+++ Information supplied

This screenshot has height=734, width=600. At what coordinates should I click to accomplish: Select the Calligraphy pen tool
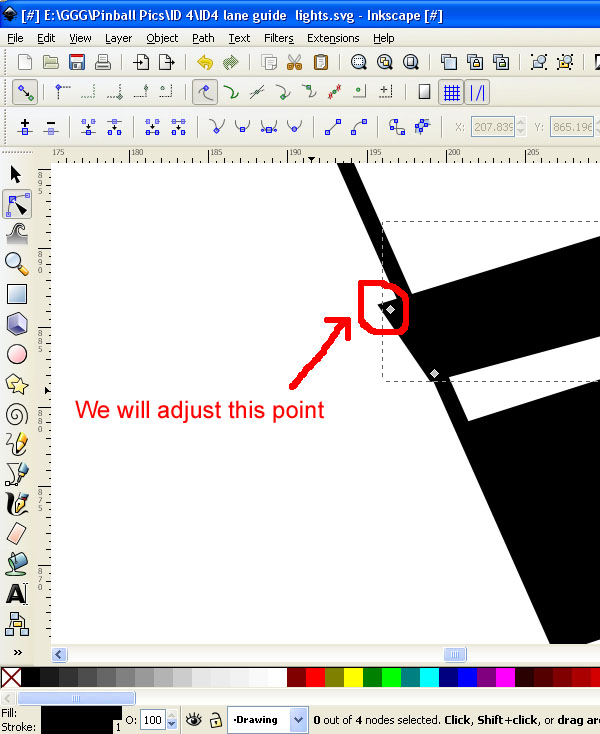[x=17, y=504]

++++++
+++ Information supplied

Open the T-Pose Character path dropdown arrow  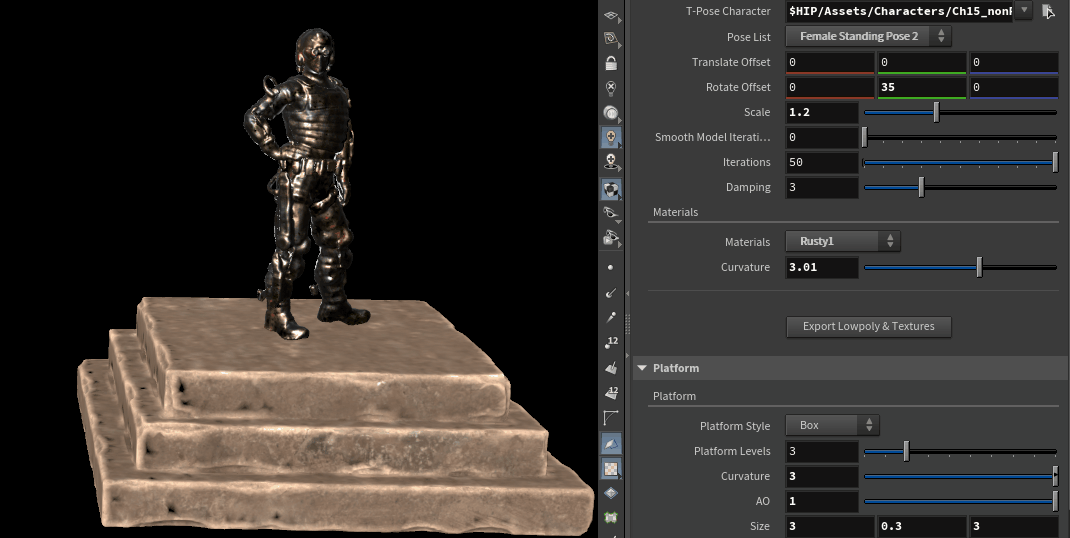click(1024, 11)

++++++
+++ Information supplied

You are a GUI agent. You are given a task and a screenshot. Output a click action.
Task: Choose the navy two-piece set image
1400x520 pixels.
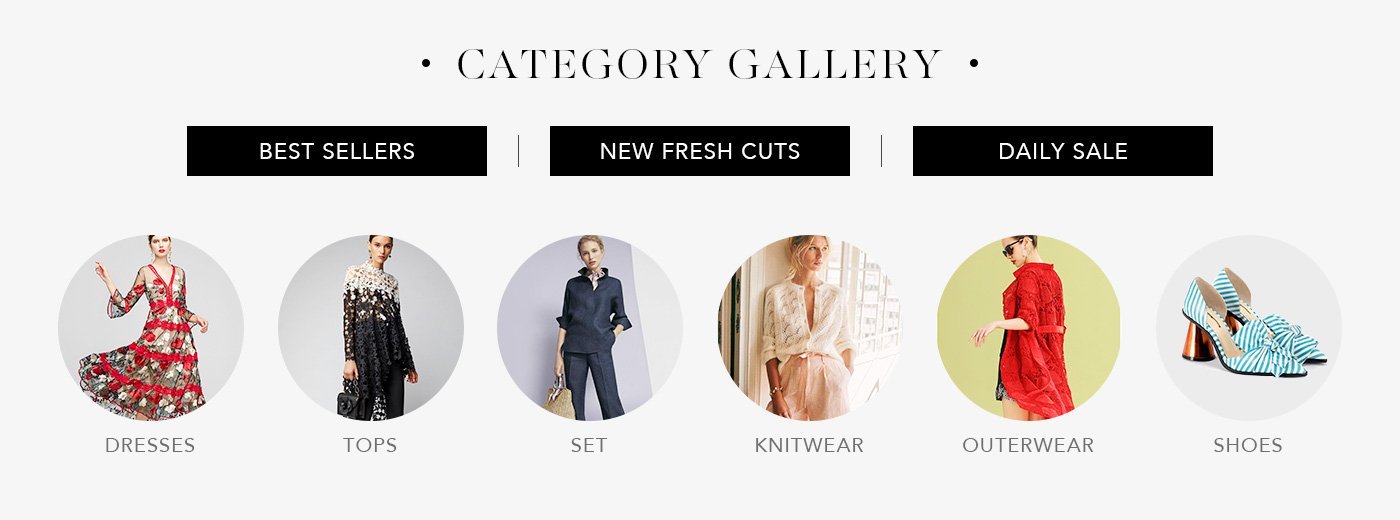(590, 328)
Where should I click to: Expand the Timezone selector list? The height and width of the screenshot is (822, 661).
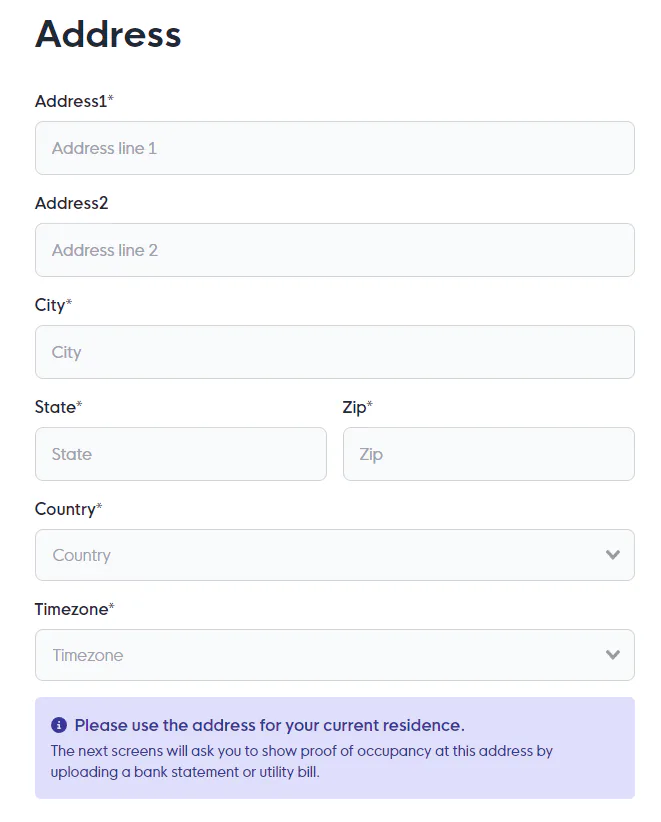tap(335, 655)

++++++

Render the stretch from the line containing "This screenshot has" through the line containing "[x=17, y=504]" in the entries above as a Markdown table with columns Row and Line, one numbered row per line, skipping blank lines. Leave out the pictures.

| Row | Line |
|---|---|
| 1 | This screenshot has height=734, width=600. At what coordinates should I click to accomplish: Select the Calligraphy pen tool |
| 2 | [x=17, y=504] |